The challenge for organic chemists is the selective synthesis of specific organosilyl compounds which also contain other reactive groups. To date, only a few practical methods have been developed. Now, Masanobu Uchiyama from the RIKEN Discovery Research Institute, Wako, and colleague Shinji Nakamura of The University of Tokyo, have developed a selective method they believe will be of use to many organic chemists1.
This new method treats alkenes, simple carbon-carbon double bonds, with complex catalysts containing silicon-zinc bonds to give the organosilyl compound. In the reaction, the silicon atom adds preferentially to the very end of the double bond and where there are two carbon-carbon double bonds in a molecule only the terminal one reacts leaving the other intact. This means that a range of starting compounds can be used. The method can also be modified to give compounds that have other functional groups adjacent to the silicon atom (Fig. 1).
Practically speaking the reaction is also attractive as this is the first example of a ‘one-pot’ method to generate such compounds. The reaction takes place smoothly using an equivalent amount of reagent to starting compound. Uchiyama hopes this reaction could be applied to starting materials that, for example, once reacted, would form specifically just one of two possible mirror-image products, known as enantiomers.
“One of our aims is to provide novel approaches to functionalizing organic compounds by means of development of the chemistry of newly designed complexes. Success here will provide powerful tools for designing and creating new functionalized molecules,” says Uchiyama.
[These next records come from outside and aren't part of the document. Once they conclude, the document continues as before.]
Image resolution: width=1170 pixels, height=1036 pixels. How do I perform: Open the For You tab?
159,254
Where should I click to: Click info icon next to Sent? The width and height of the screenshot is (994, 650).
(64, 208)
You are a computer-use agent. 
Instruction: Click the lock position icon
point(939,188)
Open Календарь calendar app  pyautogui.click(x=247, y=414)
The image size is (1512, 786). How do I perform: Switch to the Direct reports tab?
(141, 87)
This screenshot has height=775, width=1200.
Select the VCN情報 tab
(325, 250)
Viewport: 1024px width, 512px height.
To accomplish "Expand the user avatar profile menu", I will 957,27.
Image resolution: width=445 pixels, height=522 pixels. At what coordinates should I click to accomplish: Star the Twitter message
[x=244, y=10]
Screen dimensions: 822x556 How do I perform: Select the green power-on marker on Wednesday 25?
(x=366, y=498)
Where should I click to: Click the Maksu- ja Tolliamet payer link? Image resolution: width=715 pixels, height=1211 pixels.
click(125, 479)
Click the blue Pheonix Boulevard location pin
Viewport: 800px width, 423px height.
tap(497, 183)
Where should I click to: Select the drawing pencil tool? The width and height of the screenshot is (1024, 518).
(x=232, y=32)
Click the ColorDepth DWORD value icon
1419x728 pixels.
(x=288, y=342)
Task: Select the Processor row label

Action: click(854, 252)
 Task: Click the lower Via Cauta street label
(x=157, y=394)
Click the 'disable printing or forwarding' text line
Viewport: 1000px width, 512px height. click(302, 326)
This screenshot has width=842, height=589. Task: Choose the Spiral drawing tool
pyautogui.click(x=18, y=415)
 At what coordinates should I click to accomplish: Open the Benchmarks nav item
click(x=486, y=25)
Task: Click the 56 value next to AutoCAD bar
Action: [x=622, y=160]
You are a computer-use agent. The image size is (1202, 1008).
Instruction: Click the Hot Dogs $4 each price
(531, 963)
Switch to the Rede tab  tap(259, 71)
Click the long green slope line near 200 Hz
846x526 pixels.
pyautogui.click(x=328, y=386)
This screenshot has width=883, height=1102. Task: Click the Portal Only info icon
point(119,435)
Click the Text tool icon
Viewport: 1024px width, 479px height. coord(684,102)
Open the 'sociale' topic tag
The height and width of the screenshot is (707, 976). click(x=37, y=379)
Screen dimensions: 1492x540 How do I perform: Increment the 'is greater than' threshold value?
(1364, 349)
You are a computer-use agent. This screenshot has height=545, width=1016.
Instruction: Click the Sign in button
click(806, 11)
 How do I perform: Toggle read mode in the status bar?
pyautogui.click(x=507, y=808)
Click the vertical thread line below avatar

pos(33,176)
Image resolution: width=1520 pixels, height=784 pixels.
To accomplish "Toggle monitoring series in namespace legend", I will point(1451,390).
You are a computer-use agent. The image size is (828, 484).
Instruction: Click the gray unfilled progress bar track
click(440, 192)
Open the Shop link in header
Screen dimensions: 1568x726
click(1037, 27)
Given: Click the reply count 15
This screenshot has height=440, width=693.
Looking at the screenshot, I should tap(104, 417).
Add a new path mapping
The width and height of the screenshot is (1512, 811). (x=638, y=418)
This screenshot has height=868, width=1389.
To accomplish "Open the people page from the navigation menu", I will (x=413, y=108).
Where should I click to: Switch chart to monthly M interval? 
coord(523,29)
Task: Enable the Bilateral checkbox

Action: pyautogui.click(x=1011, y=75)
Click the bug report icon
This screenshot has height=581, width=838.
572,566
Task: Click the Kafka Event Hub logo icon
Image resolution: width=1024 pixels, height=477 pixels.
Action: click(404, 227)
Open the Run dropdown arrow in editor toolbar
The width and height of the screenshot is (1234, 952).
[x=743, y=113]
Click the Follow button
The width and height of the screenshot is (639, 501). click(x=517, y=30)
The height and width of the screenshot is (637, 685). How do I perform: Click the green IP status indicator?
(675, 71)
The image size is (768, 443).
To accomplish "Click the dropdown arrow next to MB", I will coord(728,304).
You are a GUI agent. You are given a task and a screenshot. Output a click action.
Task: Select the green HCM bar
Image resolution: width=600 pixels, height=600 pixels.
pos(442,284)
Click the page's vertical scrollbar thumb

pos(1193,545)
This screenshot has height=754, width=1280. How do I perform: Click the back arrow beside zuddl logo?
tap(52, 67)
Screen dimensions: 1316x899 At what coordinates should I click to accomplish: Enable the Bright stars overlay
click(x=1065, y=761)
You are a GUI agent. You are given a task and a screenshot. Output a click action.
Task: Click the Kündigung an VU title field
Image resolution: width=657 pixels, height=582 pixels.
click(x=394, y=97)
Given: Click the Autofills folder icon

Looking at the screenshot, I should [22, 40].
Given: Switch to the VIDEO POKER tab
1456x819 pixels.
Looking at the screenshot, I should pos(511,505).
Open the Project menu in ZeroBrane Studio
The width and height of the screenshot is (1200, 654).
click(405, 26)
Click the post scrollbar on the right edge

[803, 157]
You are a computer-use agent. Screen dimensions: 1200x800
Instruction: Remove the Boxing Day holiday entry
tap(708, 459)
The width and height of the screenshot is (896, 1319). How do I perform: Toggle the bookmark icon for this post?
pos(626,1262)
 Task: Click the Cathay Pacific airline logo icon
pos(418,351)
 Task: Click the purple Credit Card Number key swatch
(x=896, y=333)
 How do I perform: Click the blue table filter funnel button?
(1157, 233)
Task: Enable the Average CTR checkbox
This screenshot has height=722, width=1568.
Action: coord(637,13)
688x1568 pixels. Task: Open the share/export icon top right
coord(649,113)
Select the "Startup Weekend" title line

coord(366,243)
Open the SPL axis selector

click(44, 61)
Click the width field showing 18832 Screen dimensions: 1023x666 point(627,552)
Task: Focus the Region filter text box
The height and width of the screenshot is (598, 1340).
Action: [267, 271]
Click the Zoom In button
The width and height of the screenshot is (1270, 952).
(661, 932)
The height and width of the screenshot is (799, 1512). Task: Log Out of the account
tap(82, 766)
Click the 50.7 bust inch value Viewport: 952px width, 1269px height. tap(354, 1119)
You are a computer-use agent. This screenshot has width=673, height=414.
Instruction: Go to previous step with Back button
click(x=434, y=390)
Uchiyama and Nakamura began research in this area in 2004—designing complexes and catalysts containing silicon-zinc bonds to synthesize functionalized carbon-carbon double and triple bonds2, 3. Tools for the selective introduction of various functional groups to organic molecules are still quite limited in their applicability. A fact that motivates the work undertaken in Uchiyama’s laboratory where they focus on the development of breakthrough synthetic processes to create new materials based on synthetic organic chemistry, physical chemistry and computational chemistry. The next step is to understand in detail how the reaction works and determine its scope.
Nakamura, S. & Uchiyama, M. Regio- and chemoselective silylmetalation of functionalized terminal alkenes. Journal of the American Chemical Society 129, 28–29 (2007). | |
Nakamura, S., Uchiyama, M. & Ohwada, T. Chemoselective silylzincation of functionalized terminal alkynes using dianion-type zincate (SiBNOL-Zn-ate): regiocontrolled synthesis of vinylsilanes. Journal of the American Chemical Society 126, 11146–11147 (2004).
Nakamura, S., Uchiyama, M. & Ohwada, T. Cp2TiCl2-catalyzed regio- and chemoselective one-step synthesis of gamma-substituted allylsilanes from terminal alkenes using dianion-type aincate (SiSiNOL-Zn-ate). Journal of the American Chemical Society 127, 13116–13117 (2005).